Reproduce every line that appears below, precisely and completely.

"""

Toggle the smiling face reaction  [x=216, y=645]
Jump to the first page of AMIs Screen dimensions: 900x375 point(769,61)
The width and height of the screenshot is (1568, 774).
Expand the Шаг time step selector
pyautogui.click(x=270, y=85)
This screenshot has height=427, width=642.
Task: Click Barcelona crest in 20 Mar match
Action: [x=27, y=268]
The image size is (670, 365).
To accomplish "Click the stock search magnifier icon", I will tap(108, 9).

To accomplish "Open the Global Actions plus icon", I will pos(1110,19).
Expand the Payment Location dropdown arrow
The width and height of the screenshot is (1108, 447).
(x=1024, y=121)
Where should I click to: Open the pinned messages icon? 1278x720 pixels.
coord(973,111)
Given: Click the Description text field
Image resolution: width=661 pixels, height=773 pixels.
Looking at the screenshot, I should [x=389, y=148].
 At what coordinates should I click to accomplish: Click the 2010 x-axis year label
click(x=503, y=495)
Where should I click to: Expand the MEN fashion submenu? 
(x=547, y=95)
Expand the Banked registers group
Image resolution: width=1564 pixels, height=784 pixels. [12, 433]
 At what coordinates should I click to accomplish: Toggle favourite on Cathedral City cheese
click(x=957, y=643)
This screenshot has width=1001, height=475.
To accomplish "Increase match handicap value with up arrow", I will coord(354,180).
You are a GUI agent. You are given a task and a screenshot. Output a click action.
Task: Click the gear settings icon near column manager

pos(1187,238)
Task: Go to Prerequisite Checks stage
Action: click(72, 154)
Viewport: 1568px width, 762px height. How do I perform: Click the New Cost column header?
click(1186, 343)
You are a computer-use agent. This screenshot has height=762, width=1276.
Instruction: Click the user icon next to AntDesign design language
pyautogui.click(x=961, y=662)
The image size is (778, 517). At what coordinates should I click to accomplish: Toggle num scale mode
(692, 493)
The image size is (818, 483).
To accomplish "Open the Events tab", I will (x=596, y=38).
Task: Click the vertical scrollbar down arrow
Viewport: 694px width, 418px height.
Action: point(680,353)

"""

RESULT FOR THIS EXERCISE
Toggle the smiling face reaction  [x=216, y=645]
Jump to the first page of AMIs Screen dimensions: 900x375 point(769,61)
The width and height of the screenshot is (1568, 774).
Expand the Шаг time step selector
pyautogui.click(x=270, y=85)
This screenshot has height=427, width=642.
Task: Click Barcelona crest in 20 Mar match
Action: [x=27, y=268]
The image size is (670, 365).
To accomplish "Click the stock search magnifier icon", I will tap(108, 9).

To accomplish "Open the Global Actions plus icon", I will pos(1110,19).
Expand the Payment Location dropdown arrow
The width and height of the screenshot is (1108, 447).
(x=1024, y=121)
Where should I click to: Open the pinned messages icon? 1278x720 pixels.
coord(973,111)
Given: Click the Description text field
Image resolution: width=661 pixels, height=773 pixels.
Looking at the screenshot, I should [x=389, y=148].
 At what coordinates should I click to accomplish: Click the 2010 x-axis year label
click(x=503, y=495)
Where should I click to: Expand the MEN fashion submenu? 
(x=547, y=95)
Expand the Banked registers group
Image resolution: width=1564 pixels, height=784 pixels. [12, 433]
 At what coordinates should I click to accomplish: Toggle favourite on Cathedral City cheese
click(x=957, y=643)
This screenshot has width=1001, height=475.
To accomplish "Increase match handicap value with up arrow", I will coord(354,180).
You are a GUI agent. You are given a task and a screenshot. Output a click action.
Task: Click the gear settings icon near column manager

pos(1187,238)
Task: Go to Prerequisite Checks stage
Action: click(72, 154)
Viewport: 1568px width, 762px height. How do I perform: Click the New Cost column header?
click(1186, 343)
You are a computer-use agent. This screenshot has height=762, width=1276.
Instruction: Click the user icon next to AntDesign design language
pyautogui.click(x=961, y=662)
The image size is (778, 517). At what coordinates should I click to accomplish: Toggle num scale mode
(692, 493)
The image size is (818, 483).
To accomplish "Open the Events tab", I will (x=596, y=38).
Task: Click the vertical scrollbar down arrow
Viewport: 694px width, 418px height.
Action: point(680,353)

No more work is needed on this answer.